= Beginning of Section =
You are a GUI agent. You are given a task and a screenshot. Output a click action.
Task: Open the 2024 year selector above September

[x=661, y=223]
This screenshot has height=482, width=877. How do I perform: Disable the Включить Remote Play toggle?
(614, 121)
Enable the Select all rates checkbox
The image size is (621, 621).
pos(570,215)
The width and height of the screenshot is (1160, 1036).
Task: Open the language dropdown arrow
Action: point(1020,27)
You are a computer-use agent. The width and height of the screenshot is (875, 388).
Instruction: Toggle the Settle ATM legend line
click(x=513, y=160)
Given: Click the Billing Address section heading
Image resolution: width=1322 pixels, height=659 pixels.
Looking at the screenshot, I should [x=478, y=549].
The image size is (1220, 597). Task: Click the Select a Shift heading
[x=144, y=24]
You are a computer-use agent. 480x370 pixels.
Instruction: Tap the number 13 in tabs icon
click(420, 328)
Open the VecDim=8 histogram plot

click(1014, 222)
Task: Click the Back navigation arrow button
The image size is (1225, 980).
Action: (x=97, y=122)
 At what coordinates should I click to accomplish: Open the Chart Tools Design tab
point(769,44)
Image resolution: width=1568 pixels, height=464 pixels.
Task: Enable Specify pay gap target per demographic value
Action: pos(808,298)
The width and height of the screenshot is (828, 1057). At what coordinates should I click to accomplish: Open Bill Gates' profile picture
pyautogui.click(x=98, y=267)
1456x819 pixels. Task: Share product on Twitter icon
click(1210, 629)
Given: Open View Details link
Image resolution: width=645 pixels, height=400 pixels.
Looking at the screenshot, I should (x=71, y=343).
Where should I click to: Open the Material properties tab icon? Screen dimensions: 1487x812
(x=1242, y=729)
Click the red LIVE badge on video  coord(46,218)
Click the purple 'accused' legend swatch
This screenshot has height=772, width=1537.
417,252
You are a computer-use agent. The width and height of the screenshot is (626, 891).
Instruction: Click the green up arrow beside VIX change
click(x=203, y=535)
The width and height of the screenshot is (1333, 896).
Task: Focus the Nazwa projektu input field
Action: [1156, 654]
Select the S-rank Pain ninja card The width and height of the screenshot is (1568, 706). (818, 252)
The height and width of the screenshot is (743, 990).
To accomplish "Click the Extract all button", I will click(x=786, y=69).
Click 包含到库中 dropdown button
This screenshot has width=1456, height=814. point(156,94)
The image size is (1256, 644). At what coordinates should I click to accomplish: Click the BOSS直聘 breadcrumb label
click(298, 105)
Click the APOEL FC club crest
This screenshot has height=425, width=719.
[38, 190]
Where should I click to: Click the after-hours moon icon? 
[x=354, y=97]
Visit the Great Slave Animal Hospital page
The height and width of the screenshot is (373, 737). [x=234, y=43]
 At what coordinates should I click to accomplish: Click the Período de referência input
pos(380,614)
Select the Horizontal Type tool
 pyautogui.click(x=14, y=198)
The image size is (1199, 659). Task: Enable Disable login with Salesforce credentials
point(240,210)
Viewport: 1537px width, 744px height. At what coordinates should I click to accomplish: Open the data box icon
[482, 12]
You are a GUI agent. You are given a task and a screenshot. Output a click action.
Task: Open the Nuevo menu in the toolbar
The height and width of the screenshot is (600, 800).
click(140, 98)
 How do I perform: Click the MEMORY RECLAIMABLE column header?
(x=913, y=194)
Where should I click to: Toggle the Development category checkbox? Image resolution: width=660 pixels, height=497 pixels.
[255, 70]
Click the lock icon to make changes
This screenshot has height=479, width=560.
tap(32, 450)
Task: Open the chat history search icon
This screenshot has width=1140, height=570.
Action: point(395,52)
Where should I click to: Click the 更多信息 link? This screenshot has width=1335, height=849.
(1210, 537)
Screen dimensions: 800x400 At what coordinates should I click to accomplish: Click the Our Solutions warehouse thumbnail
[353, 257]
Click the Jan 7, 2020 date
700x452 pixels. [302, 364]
= End of Section =
TRY IT —
Produce a word-for-word copy of everything above from the line holding "The image size is (1199, 659)." down to the line holding "Task: Open the Nuevo menu in the toolbar", with both of those lines kept.

TASK SOLUTION —
The image size is (1199, 659). Task: Enable Disable login with Salesforce credentials
point(240,210)
Viewport: 1537px width, 744px height. At what coordinates should I click to accomplish: Open the data box icon
[482, 12]
You are a GUI agent. You are given a task and a screenshot. Output a click action.
Task: Open the Nuevo menu in the toolbar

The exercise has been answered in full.